Except for a bit of logistical handwaving on both sides to help smooth things along, the zombie sorceresses actually don’t have much to do here. They needed a break after Dark Rose, and they got one, for which I’m sure they’re grateful.

The “Wha?”

The plot is what it is and the characters are mostly flat, but the prose has the same issues Dark Rose has-it’s this (to me) overly lush, overly detailed, overly Hemingway-esque writing style that feels a little iffy for the boom-boom cheap thriller it is.

Thankfully, it’s a lot better paced and cohesive than Dark Rose.

The Only Score That Really Matters

This is a somewhat tricky one. For all its issues, Long Reach is not badly written, and it manages to dodge a lot of issues that could have sunk it. The enemy is more plausible, the action detailed, and for all the prose gets clunky, it could have been worse. It’s readable and conceptually interesting. After all, if American post-1991 military thrillers had to struggle with scaling down their opponents, British ones with a smaller base had to go even lower.

I just didn’t find it the best myself, because of personal quibbles with his writing style. But it’s both more plausible and better-paced than Dark Rose, and you could do a lot worse if you wanted a military cheap thriller.

Fuldapocalypse Blog Plans

Fuldapocalypse has been very, very effective for me. Going in, I expected to be reviewing on a very narrow continuum from Hackett/The War That Never Was on one end to Red Army on the other. To distinguish the works in this one narrow, specific, subgenre, my formal scale would be useful in determining just how they differed.

Then I started branching out. I think it was my review of Axis of Evil that proved surprisingly good-while I didn’t think that highly of the book itself, I liked that I branched out from the “classic 198X WWIII” genre. This was coupled with me realizing that military/techno/action thriller fiction was a lot more varied than my previous narrow perspective had indicated. And that was a problem for my scale. It’s wonderful for me, but it’s not so much for a very strict scale.

The Scale

Obviously, “The Only Score That Really Matters” is fine. So is “The wha?”, although some stories are meant to be more character-based than others.

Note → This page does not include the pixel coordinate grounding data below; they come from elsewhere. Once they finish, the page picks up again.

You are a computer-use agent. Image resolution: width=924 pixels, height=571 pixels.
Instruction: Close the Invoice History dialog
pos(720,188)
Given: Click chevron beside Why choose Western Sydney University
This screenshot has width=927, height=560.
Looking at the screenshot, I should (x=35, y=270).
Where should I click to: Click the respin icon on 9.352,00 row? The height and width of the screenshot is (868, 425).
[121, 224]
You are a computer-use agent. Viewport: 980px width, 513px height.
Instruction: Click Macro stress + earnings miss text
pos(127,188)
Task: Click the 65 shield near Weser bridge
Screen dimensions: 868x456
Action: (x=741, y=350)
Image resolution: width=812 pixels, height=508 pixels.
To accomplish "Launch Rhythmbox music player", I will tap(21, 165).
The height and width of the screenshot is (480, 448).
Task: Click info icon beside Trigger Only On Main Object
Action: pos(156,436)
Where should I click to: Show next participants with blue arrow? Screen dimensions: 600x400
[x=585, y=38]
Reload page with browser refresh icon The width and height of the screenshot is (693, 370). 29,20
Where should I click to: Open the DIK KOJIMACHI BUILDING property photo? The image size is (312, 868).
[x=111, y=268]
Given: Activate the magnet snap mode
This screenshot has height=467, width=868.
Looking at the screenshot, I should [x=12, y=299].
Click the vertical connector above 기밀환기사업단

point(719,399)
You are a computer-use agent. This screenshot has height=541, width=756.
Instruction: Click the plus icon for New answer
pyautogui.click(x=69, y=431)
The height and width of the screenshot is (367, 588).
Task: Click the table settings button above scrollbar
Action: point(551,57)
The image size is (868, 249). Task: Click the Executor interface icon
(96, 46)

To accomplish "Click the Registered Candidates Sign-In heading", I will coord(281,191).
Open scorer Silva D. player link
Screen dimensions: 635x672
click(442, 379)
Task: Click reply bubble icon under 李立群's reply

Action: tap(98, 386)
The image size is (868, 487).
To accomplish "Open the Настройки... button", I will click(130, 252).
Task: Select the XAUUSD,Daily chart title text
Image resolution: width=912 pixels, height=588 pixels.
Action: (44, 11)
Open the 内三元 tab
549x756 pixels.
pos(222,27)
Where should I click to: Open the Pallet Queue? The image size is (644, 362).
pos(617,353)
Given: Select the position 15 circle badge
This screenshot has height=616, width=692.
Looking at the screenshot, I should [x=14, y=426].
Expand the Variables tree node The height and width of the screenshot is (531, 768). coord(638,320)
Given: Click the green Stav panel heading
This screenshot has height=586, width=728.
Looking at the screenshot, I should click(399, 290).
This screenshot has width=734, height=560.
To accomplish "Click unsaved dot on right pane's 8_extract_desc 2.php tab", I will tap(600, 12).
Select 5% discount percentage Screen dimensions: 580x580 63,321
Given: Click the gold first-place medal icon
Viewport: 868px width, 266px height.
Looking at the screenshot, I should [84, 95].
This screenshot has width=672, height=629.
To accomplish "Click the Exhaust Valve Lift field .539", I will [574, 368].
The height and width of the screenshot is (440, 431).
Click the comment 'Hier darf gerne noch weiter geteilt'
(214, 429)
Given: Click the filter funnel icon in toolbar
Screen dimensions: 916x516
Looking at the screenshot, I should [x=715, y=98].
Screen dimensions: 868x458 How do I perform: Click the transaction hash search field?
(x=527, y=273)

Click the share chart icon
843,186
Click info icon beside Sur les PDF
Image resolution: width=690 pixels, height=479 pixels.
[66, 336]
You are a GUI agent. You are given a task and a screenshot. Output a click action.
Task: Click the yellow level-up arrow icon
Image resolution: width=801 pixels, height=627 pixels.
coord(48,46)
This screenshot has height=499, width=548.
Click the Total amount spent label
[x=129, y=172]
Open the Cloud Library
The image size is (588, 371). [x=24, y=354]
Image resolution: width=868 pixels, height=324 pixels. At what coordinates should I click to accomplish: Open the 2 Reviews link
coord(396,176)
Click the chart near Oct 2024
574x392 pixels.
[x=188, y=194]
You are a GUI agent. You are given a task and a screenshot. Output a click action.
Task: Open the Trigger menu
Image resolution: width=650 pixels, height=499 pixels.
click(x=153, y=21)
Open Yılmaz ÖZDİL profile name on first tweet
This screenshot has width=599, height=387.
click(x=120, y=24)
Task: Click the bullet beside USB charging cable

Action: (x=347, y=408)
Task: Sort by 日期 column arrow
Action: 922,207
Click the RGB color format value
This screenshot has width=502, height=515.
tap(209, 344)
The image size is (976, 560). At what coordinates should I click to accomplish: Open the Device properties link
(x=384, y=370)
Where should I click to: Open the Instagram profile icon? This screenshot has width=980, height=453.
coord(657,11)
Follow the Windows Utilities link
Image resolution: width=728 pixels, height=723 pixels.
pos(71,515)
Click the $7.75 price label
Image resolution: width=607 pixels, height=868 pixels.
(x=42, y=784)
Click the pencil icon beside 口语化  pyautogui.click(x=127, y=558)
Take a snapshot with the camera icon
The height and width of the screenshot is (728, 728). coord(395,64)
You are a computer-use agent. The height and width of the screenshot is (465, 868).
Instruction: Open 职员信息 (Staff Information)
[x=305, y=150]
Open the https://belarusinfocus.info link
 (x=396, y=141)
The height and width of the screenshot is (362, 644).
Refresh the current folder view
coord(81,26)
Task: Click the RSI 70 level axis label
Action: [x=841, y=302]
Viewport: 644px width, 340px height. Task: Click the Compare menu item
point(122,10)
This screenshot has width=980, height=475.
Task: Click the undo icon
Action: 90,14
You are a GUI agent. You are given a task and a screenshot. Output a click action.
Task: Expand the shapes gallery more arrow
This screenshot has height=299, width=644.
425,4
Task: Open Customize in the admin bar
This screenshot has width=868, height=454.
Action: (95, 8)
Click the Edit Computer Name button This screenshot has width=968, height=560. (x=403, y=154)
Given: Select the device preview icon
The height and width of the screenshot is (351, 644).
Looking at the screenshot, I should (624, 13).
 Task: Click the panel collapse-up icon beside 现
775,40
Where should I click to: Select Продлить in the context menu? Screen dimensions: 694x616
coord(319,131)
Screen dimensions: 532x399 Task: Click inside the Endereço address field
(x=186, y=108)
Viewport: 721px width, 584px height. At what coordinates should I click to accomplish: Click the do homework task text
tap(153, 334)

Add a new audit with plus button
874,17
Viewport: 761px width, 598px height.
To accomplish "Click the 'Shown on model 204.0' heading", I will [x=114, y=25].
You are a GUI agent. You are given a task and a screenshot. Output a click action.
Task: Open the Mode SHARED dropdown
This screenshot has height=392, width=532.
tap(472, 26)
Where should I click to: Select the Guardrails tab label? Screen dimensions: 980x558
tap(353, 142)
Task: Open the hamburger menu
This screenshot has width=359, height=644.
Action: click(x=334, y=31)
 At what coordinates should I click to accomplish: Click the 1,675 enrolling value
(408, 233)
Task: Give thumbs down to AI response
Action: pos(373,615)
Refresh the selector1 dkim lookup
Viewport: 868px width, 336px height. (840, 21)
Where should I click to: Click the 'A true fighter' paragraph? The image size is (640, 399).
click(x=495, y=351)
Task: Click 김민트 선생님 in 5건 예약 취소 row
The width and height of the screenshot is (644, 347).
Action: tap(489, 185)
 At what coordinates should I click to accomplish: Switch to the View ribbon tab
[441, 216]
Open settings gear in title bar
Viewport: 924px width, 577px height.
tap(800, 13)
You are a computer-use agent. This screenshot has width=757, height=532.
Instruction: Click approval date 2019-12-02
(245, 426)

I have a little bit of an issue with “Zombie Sorceresses”, although I’d think it’s a matter of bias. I think a contrived scenario is more easily “swallowed” by me if the surrounding story is good or if the reveal is handled well. And I think a problem happens, as has happened in this blog, a story that’s explictly paranormal happens.

Then there’s “Rivets”. I think my biggest problem with “Rivets” is that this genre tends to be very infodumpy, and almost everyone already knows this. It’s like going shopping for giant SUVs and being told that they don’t get the best gas mileage. Yes, it’s true, but it’s also not exactly shocking. I feel like I’m repeating myself. “Yes, this has a lot of infodumps in it”. “Yes, this also has a lot infodumps in it.” “Yes, this also has a lot of infodumps in it”.

But the biggest and most jarring one is “Icelands.” It’s both too prescient and too inaccurate at the same time. At one end, it can be like “Rivets”, where I’m repeating that a book in a genre has most of the cliches from that genre. Not exactly shocking. At the other, well, the Iceland Scale itself feels irrelevant if applied to a genre other than “Red Storm Rising knockoff.”

Then there’s the lack of an ‘action’ category in the scale. It’s kind of folded into “The ‘Wha?'”, but given that cheap thrillers live and die based on how good the action is, I figure it deserves more focus.

So I might change some scale categories and see what works, and I also want to do some “unstructured reviews”, particularly of books where the scale categories may not apply. (For instance, if I was doing a review of an outright science fiction novel, both “Icelands” and “Zombie Sorceresses” would be out of place, the former for not really applying and the latter for being redundant.)

Which brings me to…

Book Review Plans

I’ve been mostly winging it with Fuldapocalypse. I’ve figured that since I want to have fun first and foremost and would probably get sidetracked anyway, I wouldn’t make a rigid “review schedule”. But I’ve become more selective about what I want to review here. If my reaction to it is formulaic, I don’t want to just instantly review the latest blog-suitable book I read.

Thankfully, I have a pile of previously read and accessible books I can use to tide me over until the new releases emerge soon (fingers crossed). There’s a few cheap thrillers, including one by an author I like (you’ll know if/when I review it) upcoming, and there’s also the biggie. The real biggie.

Northern Fury. I’ve been following the Command scenario set for a while, and seeing a novelization of it is amazing. However I personally feel about it (and it’s obviously too early to judge a book that hasn’t been released yet), I wish its creators the absolute best of luck. A weird part of me even wants to deliberately hold back on reading “conventional” WW3 books before Northern Fury H-Hour’s release so that I can be more unbiased.

That’s probably thinking too hard-after all, my mind is heading towards less “Icelandic” books already, and the goal is to have fun here.